> [WHAT NEEDS TO BE DONE]
Rewrite the records from the line with "You are a GUI" up to and including the line with "click(x=385, y=19)", requests included, and shift every coordinate in the answers up by 33. Leave the pictures out.

> [GIVEN DATA]
__________

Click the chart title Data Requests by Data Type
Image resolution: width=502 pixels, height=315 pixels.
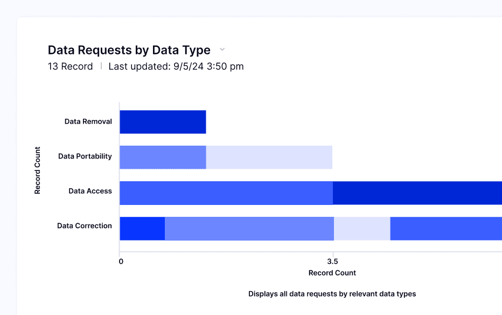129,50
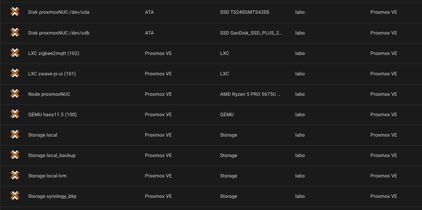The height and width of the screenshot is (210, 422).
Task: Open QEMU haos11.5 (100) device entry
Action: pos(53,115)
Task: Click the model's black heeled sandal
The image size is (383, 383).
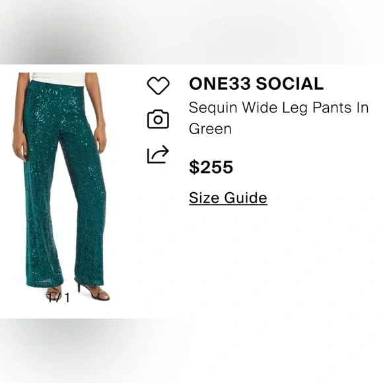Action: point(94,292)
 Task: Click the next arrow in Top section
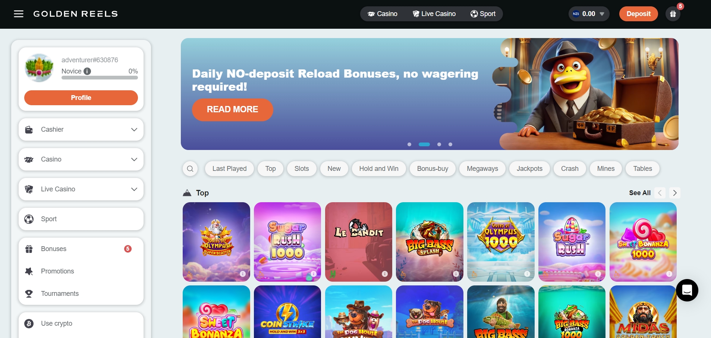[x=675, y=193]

__________

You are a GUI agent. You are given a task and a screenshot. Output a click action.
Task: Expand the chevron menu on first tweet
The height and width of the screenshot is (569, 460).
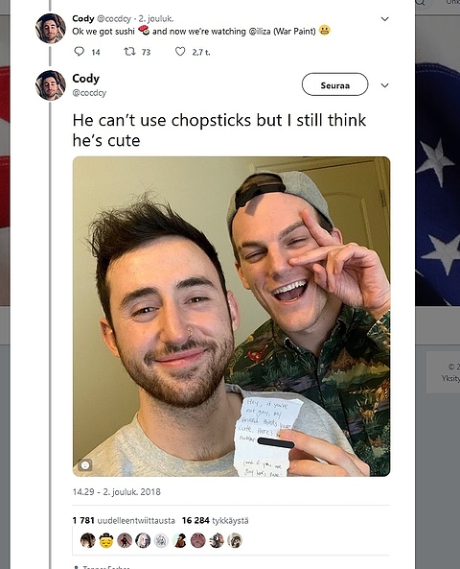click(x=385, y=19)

__________

> [REPLY]
You are a GUI agent. You are given a task and a screenshot. Output a click action.
Task: Expand the chevron menu on first tweet
The height and width of the screenshot is (569, 460).
click(x=418, y=52)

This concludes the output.